Lenders call bankruptcy a "10-year mistake," because it can be listed on credit reports for up to 10 years.
But in reality, just months after declaring bankruptcy you might be able to get new credit cards -- or even a home mortgage. There's plenty of credit available, even though it will probably cost more following a bankruptcy.
In fact, one study of credit bureau reports in the Northeast showed that people who declared bankruptcy were able to obtain credit six months after filing for bankruptcy, according to the Credit Research Center at Purdue University.
Some lenders may even find former bankrupt clients desirable because "they can't [file for bankruptcy] for seven years," said Alan Grochal, a partner in the bankruptcy department of the Baltimore law firm Tydings & Rosenberg.
Layoffs have triggered financial troubles for many Maryland families during the recession. Meanwhile, the stigma of bankruptcy has eroded. As a result, personal bankruptcy filings in the U.S. Bankruptcy Court in Baltimore jumped to 6,513 from July 1, 1990 to June 30, 1991, compared with 3,585 filings in the previous 12-month period.
Mr. Grochal tells clients who try to re-establish credit that, "It will take some time and you will have to be patient."
Some people retain their credit cards despite a bankruptcy, walking out of court with a wallet full of credit cards at the original, favorable terms. If you have credit cards with no outstanding balances, you are not required to list them in a bankruptcy petition. Companies that issued the cards can check current credit reports and revoke them. But if they haven't had any trouble with your account, they probably won't do that.
If you're looking to re-establish credit, the first step is getting a secured credit card, one that requires you to have money on deposit with the issuing institution. After using the secured card for several months, you can usually get a traditional credit card, Mr. Grochal said.
Getting a mortgage may be trickier, because you have to find a bank or mortgage company that does not plan to sell the account. If they sell their mortgage accounts, they usually reject anyone with a record of bankruptcy, Mr. Grochal said.
When approaching a mortgage lender, be prepared to explain why you declared bankruptcy. You will fare better if you can prove that you can now handle your financial obligations, and that the bankruptcy was triggered by an unusual problem such as large medical bills, a divorce or a layoff.
"There is a big difference between showing that you are not able to pay and you just don't want to pay," said Virginia Stafford, manager of public relations for the American Bankers Association in Washington.
But even if you find a receptive mortgage lender, you will probably have to come up with a down payment of 20 percent to 25 percent. And you'll probably have to accept a higher mortgage rate.
Harder to overcome following a bankruptcy is finding a new job or apartment.
Employers in the defense industry, financial institutions and police departments often will not hire anyone with a record of financial instability.
Meanwhile, rental agents at large apartment complexes usually will not want to take a chance on you. You'll probably have better luck renting from someone who only has a couple of apartments and is less likely to do a credit check.
Where can you get help in re-establishing credit and handling your finances? Try the Consumer Credit Counseling Service of Maryland Inc.
The typical person seeking financial counseling is 33 years old, has three people in his family, nine unsecured creditors (usually credit card companies) and a car loan and a mortgage, says John Gengler, education director of the counseling service. The service's clients average about $25,000 in annual gross income -- and are carrying an equal amount of unsecured debt.
Recently, though, more and more people with incomes from $50,000 to $100,000 have sought the organization's help, Mr. Gengler says.
The credit counseling service, a non-profit organization, will help you work out a budget and payment schedule with creditors. For a location near you, call (800) 388-2227.
Many people don't need to file for bankruptcy at all.
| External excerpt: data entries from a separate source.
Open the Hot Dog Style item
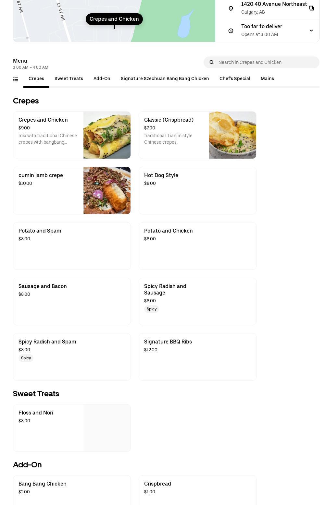Viewport: 326px width, 505px height. [x=197, y=190]
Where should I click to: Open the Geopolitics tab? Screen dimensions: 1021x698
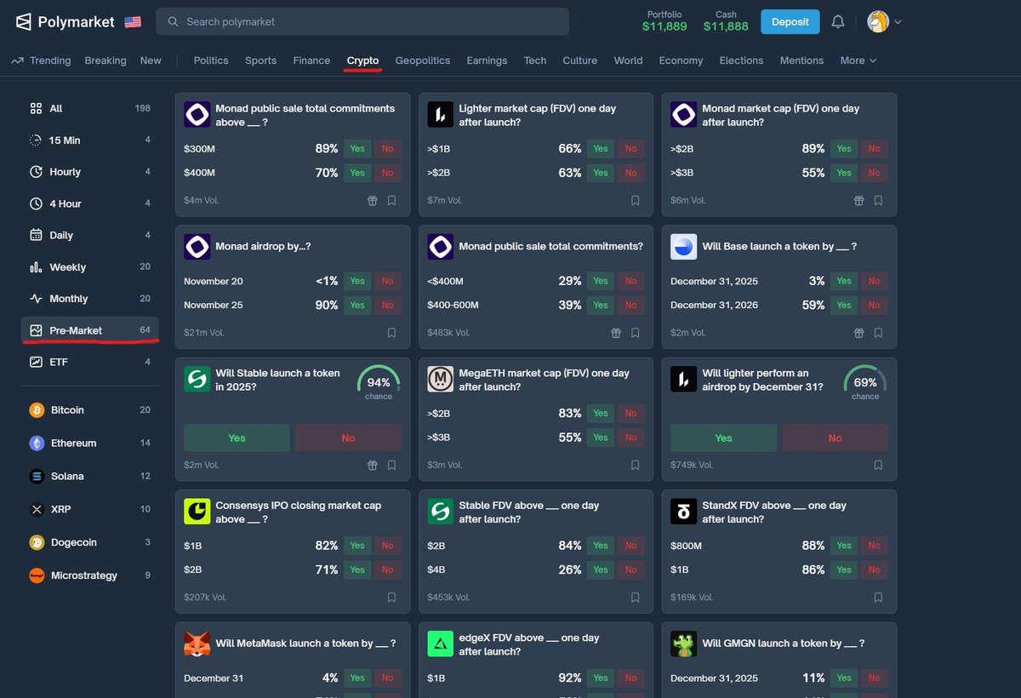click(422, 60)
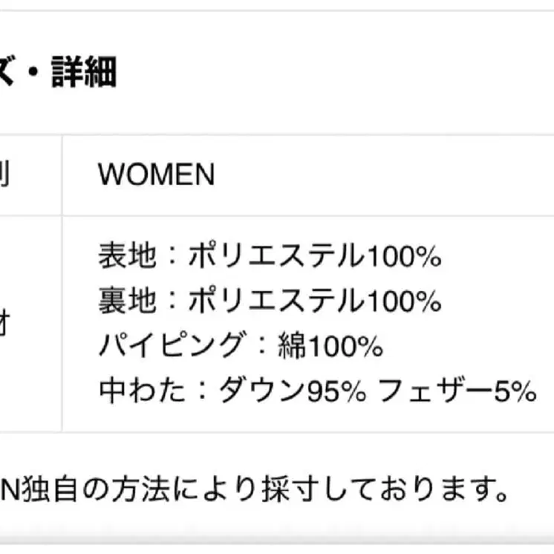Viewport: 554px width, 554px height.
Task: Click the サイズ・詳細 section heading
Action: [x=58, y=74]
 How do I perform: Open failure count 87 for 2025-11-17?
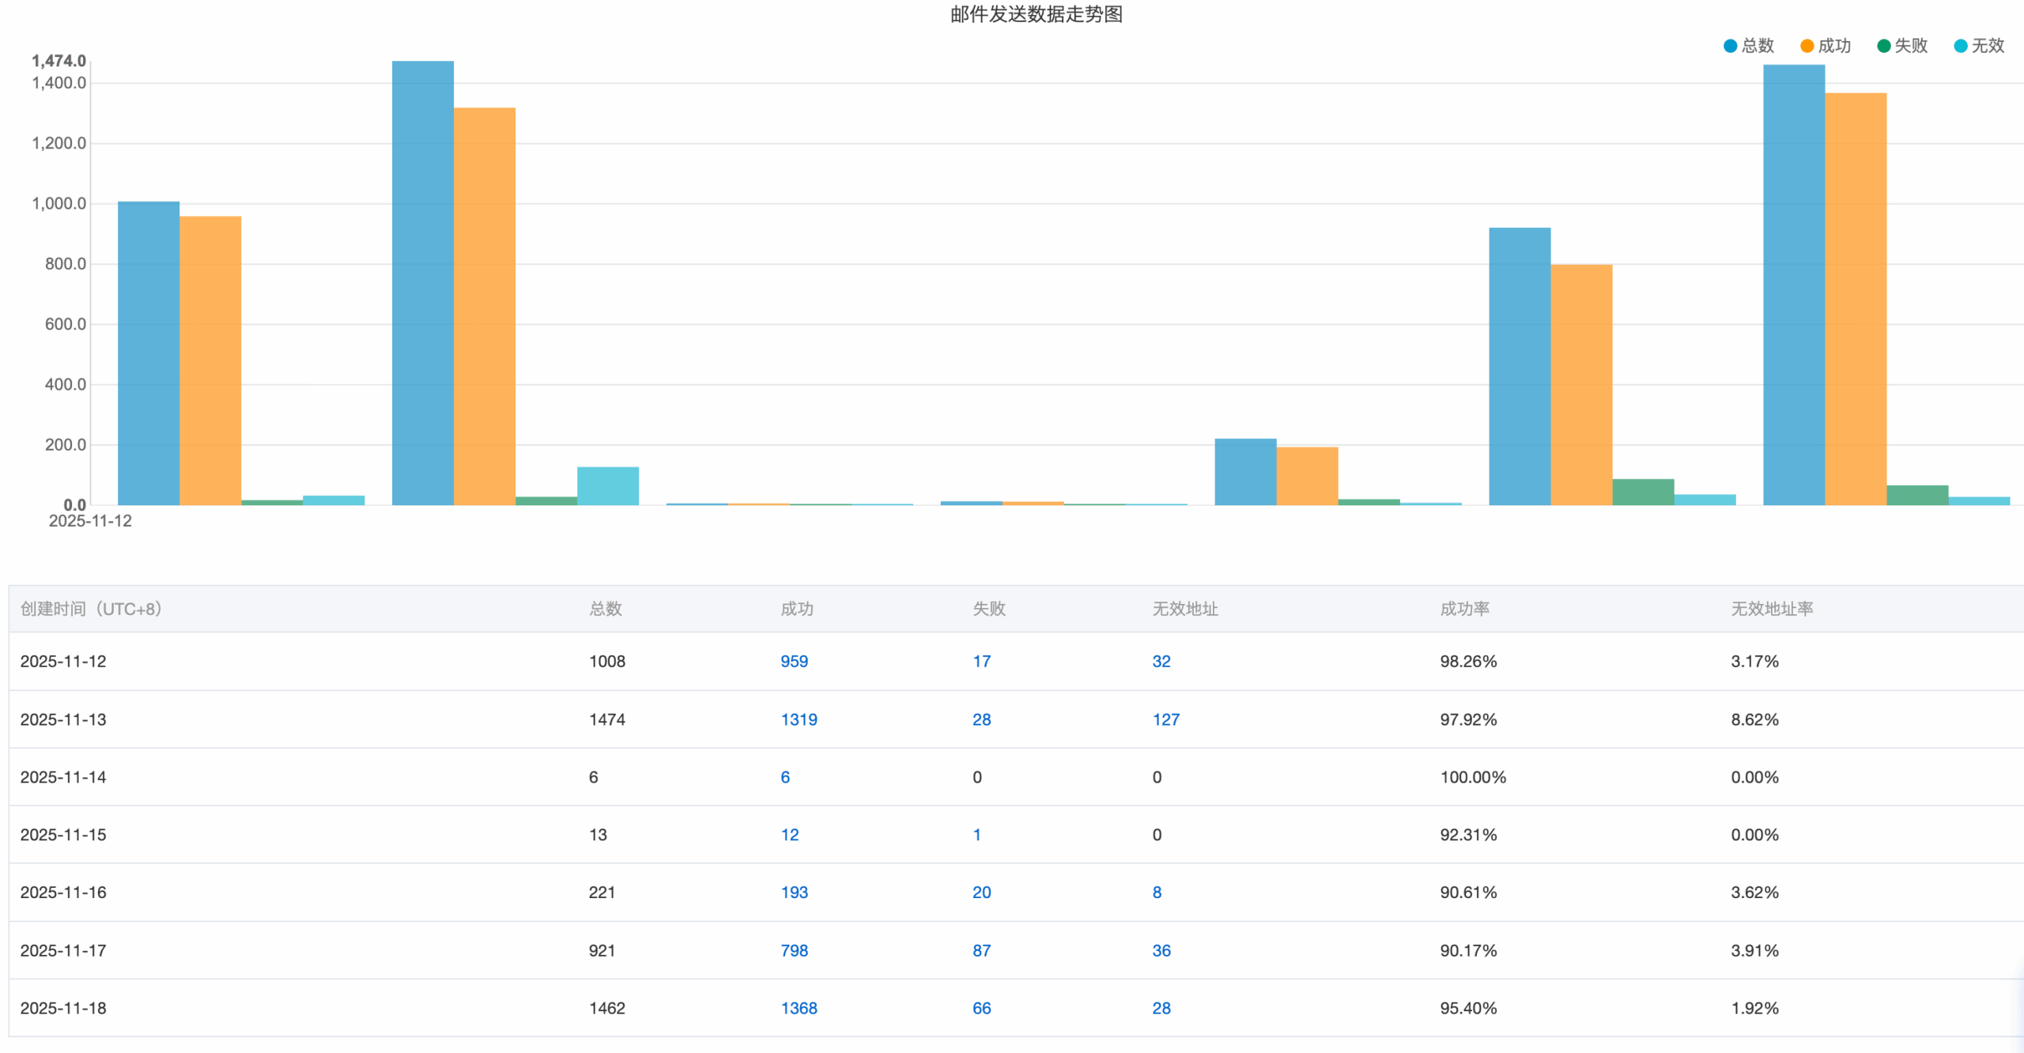tap(981, 950)
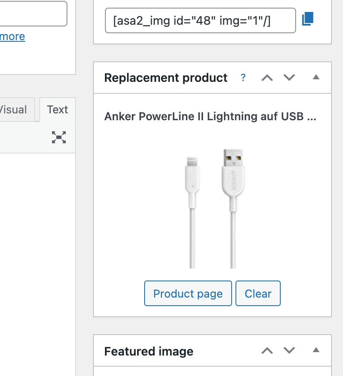Copy the asa2_img shortcode with the copy icon
Image resolution: width=343 pixels, height=376 pixels.
pos(308,19)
A 1981 study by the Credit Research Center at Purdue University in West Lafayette, Ind., showed that of 1,200 consumers filing for Chapter 7, about one-fourth could have repaid 75 percent or more of their debts. And of that group that could have repaid some debt, about 60 percent more than doubled their net worth and 18 percent more than tripled their net worth.
The increasing social acceptance of bankruptcy and the impact of the Bankruptcy Reform Act of 1978 have contributed to the rising bankruptcy rate, according to the Purdue studies, one of which showed that people who had filed for bankruptcy were approved for one new credit account 65 percent as often as the overall pool surveyed. The pool of people studied included both people with good credit and those who had gone bankrupt.
The 1978 reforms allowed people filing for bankruptcy under Chapter 7 of the U.S. Bankruptcy Code to keep more assets, eliminate most of their liabilities and improve their net worth.
A Purdue researcher even documented a wave of bankruptcy filings in a community, as one neighbor told the next about the benefits of going bankrupt.
With the increase in bankruptcy filings, creditors are increasing their efforts to weed out fraud in the system. One of the leaders in the campaign is Visa U.S.A., based in San Francisco.
The credit company is also distributing a free booklet called "Managing Your Credit Wisely." For a free copy, write to Visa, P.O. Box 8999, San Francisco, Calif. 94128.